─── RECORDS FOR THE TASK

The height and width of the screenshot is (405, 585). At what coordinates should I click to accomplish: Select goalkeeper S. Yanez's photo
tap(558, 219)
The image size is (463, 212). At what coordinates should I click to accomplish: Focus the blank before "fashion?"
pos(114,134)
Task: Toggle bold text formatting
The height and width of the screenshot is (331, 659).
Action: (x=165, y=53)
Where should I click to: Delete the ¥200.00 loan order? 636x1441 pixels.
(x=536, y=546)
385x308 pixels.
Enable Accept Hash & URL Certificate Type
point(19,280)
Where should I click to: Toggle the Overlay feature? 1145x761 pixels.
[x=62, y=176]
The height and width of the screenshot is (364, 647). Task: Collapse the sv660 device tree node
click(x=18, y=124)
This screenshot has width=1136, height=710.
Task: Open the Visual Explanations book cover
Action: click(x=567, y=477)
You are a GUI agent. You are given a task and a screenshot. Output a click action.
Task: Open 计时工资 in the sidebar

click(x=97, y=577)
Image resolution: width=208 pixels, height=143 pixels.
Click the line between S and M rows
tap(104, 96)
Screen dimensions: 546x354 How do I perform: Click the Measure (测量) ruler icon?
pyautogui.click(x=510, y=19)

──────

__EXERCISE DESCRIPTION__. Set down each record verbatim.

__ANSWER SECTION__.
The height and width of the screenshot is (405, 585). At what coordinates should I click to accomplish: Select goalkeeper S. Yanez's photo
tap(558, 219)
The image size is (463, 212). At what coordinates should I click to accomplish: Focus the blank before "fashion?"
pos(114,134)
Task: Toggle bold text formatting
The height and width of the screenshot is (331, 659).
Action: (x=165, y=53)
Where should I click to: Delete the ¥200.00 loan order? 636x1441 pixels.
(x=536, y=546)
385x308 pixels.
Enable Accept Hash & URL Certificate Type
point(19,280)
Where should I click to: Toggle the Overlay feature? 1145x761 pixels.
[x=62, y=176]
The height and width of the screenshot is (364, 647). Task: Collapse the sv660 device tree node
click(x=18, y=124)
This screenshot has width=1136, height=710.
Task: Open the Visual Explanations book cover
Action: click(x=567, y=477)
You are a GUI agent. You are given a task and a screenshot. Output a click action.
Task: Open 计时工资 in the sidebar

click(x=97, y=577)
Image resolution: width=208 pixels, height=143 pixels.
Click the line between S and M rows
tap(104, 96)
Screen dimensions: 546x354 How do I perform: Click the Measure (测量) ruler icon?
pyautogui.click(x=510, y=19)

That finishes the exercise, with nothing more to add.